In a previous blog , I talked about the way that managers stick to the leadership rulebook and leaders rewrite it. Linked to this is the way that leaders must also push themselves to move out of their comfort zone. Nothing is more comfortable, for instance, than knowing that you’re a shining example of the rules, regulations and right-thinking as laid down in your company’s literature. You cannot be chastised or criticised (and if you are criticised, you can promptly refer your critic to the rulebook). You’ll rise steadily through the ranks, quite possibly, but you might not rise terribly high.
A true leader might not rise quite as steadily. They will probably have ups and downs. Their career trajectory might look a little crazy. And that’s because they have a healthily tempestuous relationship with the rulebook. They’ll test it. Sometimes that will go down badly. Their face won’t fit. But at other moments in their career, their relatively cavalier, questioning, ingenious mindset will open doors that others wouldn’t even know were there. They’ll create openings that a manager might worry are too irregular, too renegade.

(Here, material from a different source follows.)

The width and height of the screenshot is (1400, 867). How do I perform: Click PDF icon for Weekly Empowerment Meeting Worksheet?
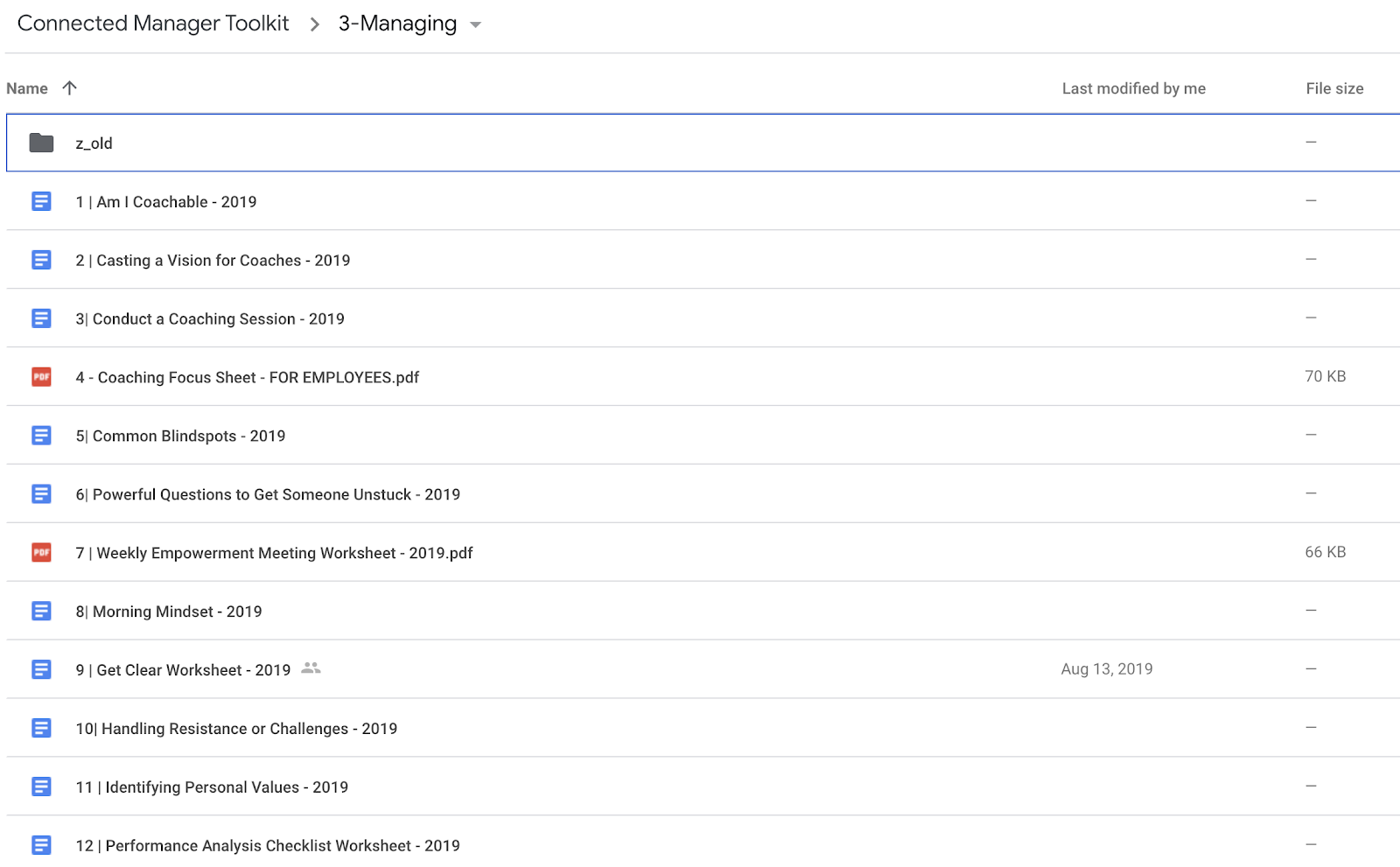click(x=41, y=552)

As a leadership coach, I push my clients to challenge both the rulebook and themselves. Getting out of our comfort zones should not be once in a blue moon, like taking that annual cold dip in the sea or running a marathon. We have to get comfortable being uncomfortable ! Leaders know that the space they create by testing and pushing on the edges of their comfort zone is what makes them leaders – by doing so, leaders never stagnate. They give off a sense of dynamism – both physical and psychological – and that’s what makes people want to follow them.